The nearly universal conventional wisdom holds that with the addition of Kavanaugh, the high court would have a solid conservative/Republican majority. Kavanaugh would join Chief Justice John Roberts, Clarence Thomas, Neil Gorsuch and Samuel Alito to form a cohesive right-leaning majority bloc that would diminish progressive American social and economic policies enacted over the past 85 years.

Anxious liberals see as threatened American iconic programmes such as Social Security and Medicare. They see as imperiled the landmark 1973 Supreme Court decision in Roe v Wade that established a woman’s right to have an abortion to terminate an unwanted pregnancy. Liberals believe issues such as gay rights, affirmative action and voting rights would be at a minimum circumscribed. The right of workers to organise and exert the significant clout of American labour unions would also be at stake.
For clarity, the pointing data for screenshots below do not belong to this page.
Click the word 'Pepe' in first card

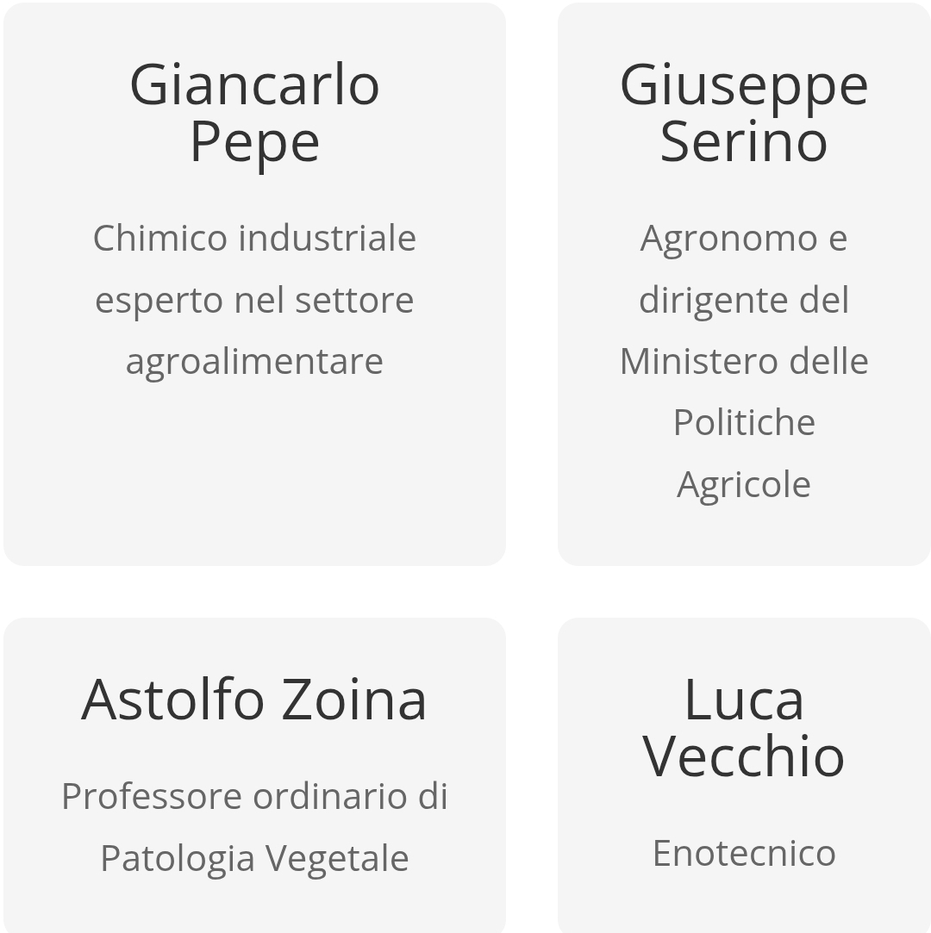pos(255,143)
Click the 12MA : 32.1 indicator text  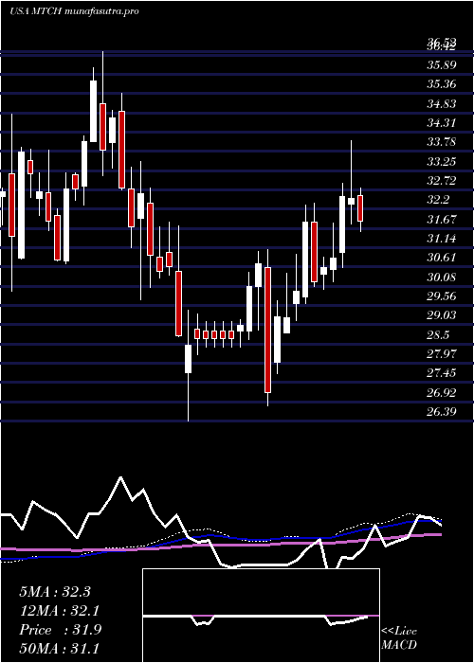point(59,611)
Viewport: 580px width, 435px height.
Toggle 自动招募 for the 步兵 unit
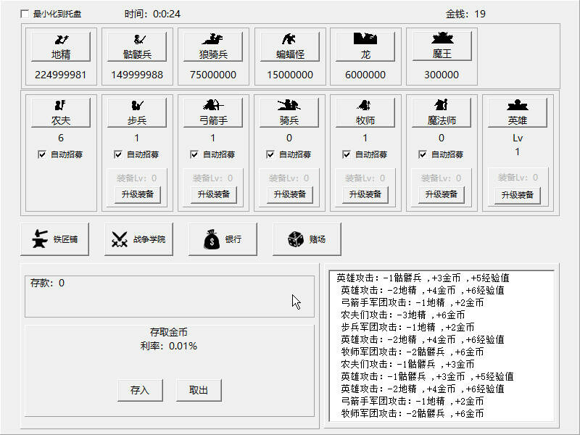point(118,153)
Influential Republicans and conservatives, from President Trump to Senate majority leader McConnell, to pundits and commentators like Rush Limbaugh and the Fox News team, have done little to disabuse concerned Americans. Rolling back social and economic policies designed to benefit the many in favour of the few is avowedly, exactly, what they have in mind.

So Trump has, in nominating an avowedly partisan jurist like Kavanaugh and in carelessly not insisting on sufficiently thorough prior background checks, succeeded in turning the nation’s attention completely away from his miscellaneous misadventures. This is happening even as trade disputes with China intensify and relations with Canada and Western Europe slide and further deteriorate. Americans have been granted a respite from White House intrigue. Even the Mueller investigation has disappeared from the big headlines.

Those headlines have all concerned Kavanaugh and his principal but no longer only sexual misconduct accuser, Dr Christine Blasey Ford. Objectively, it did appear that Ford “won” the contest with Kavanaugh when both testified under oath before the Senate Judiciary Committee, its 85-year-old chairman and its 85-year-old ranking minority member.

Ford seemed genuine. She appeared to be honest, frightened and quietly determined to pursue justice in denying to Kavanaugh the respect and admiration that would normally accompany a lifetime appointment to the highest US court. If her testimony is to be believed, he hardly deserves such acclaim.

Kavanaugh gradually revealed himself as the openly and fiercely partisan who scares progressives and endears himself to their opponents. Twenty-five years ago, Hillary Clinton angrily and famously lashed out at a “vast right wing conspiracy” whose objective was to demean and tarnish her efforts in areas such as health reform. Now in his televised and widely watched testimony, Kavanaugh essentially blamed a vast left-wing conspiracy for his current troubles.

Clearly angry and fiercely intemperate, Kavanaugh behaved badly before the Senate. He declared “this whole two-week effort has been a calculated and orchestrated political hit... revenge on behalf of the Clintons and millions of dollars in money from outside left-wing opposition groups.” The judicious, even-tempered Kavanaugh we saw on television before Dr Ford’s allegations surfaced was nowhere in evidence last week.

Georgia State University law professor Eric Segall told the New York Times that Kavanaugh “is one of the most partisan nominees in a long time. I would think that any person, even acting in totally good faith, would not be able to put aside the obvious trauma of this hearing for him, whether he is telling the truth, lying, or suffering from cognitive dissonance”.

Thomas and Alito have admitted they were scarred by their own fractious confirmation hearings and both have proven to be almost reflexive conservatives in their rulings.

So the stakes are high in the Kavanaugh confirmation fight. But even if he is confirmed, a familiar remedy is available for those who disagree with him.

That remedy is to vote, next month, and in 2020.

Comments

Porcupine 5 years, 6 months ago

That some in this world still consider it acceptable and possible for this man to be in any office of import shows how far our moral authority has fallen. Has it been the lowest of the low that has taken us here? Certainly here in The Bahamas, we are groveling so low as to have zero credibility in any court that exists, real or metaphorically.